Aktualisiert 13.01.2006 08:22

Pharaonen-Propaganda widerlegt

Einen bemerkenswerten Fund haben österreichische Archäologen in einer antiken Palastanlage in Ägypten gemacht.

Die Wissenschafter des Instituts für Ägyptologie der Universität Wien und des Österreichischen Archäologischen Instituts in Kairo sind auf einen antiken Friedhof gestossen, auf dem zahlreiche kleinwüchsige Menschen bestattet wurden.

Als Grund für den Kleinwuchs haben die Forscher chronische Unterernährung festgestellt, was im krassen Widerspruch zu schriftlichen Quellen dieser Zeit steht, die von Reichtum und Wohlstand der Bevölkerung sprechen.

Frauen 1,37 bis 1,45 Meter gross

Die österreichischen Archäologen führen seit 1966 Ausgrabungen im Gebiet der Stadt Tell el-Dab'a im nordöstlichen Nildelta durch. Dort lag zunächst Auaris, Hauptstadt der so genannten Hyksos (1640- 1530 v. Chr.).

In der Zeit des so genannten Neuen Reiches (im 15. Jahrhundert v. Chr.) wurde der strategisch günstig gelegene Platz für die grösste ägyptische Militär- und Marinebasis namens «Perunefer» genutzt.
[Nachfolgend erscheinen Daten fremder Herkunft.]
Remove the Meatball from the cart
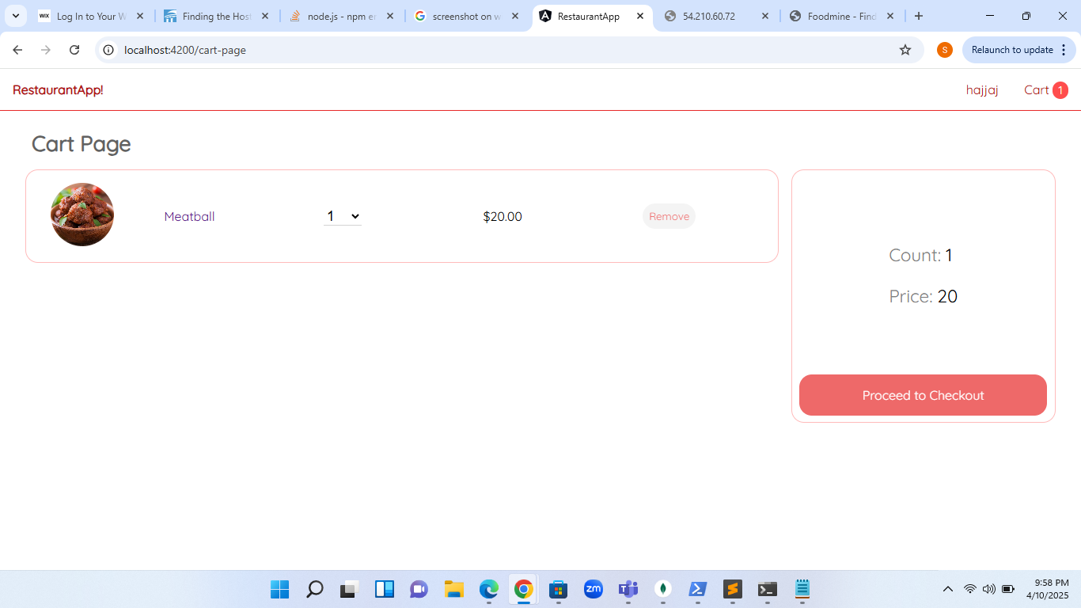The height and width of the screenshot is (608, 1081). click(669, 215)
Zuletzt war die Siedlung als «Ramses-Stadt» und Residenz von Ramses II. bekannt.

Bei der Untersuchung der Skelette stellte sich heraus, dass die Frauen nur 1,37 bis 1,45 Meter gross waren, die Männer im Schnitt zehn Zentimeter grösser. Erste Befunde von Anthropologen weisen darauf hin, dass Unterernährung bei diesen Menschen zu diesem Kleinwuchs geführt hat.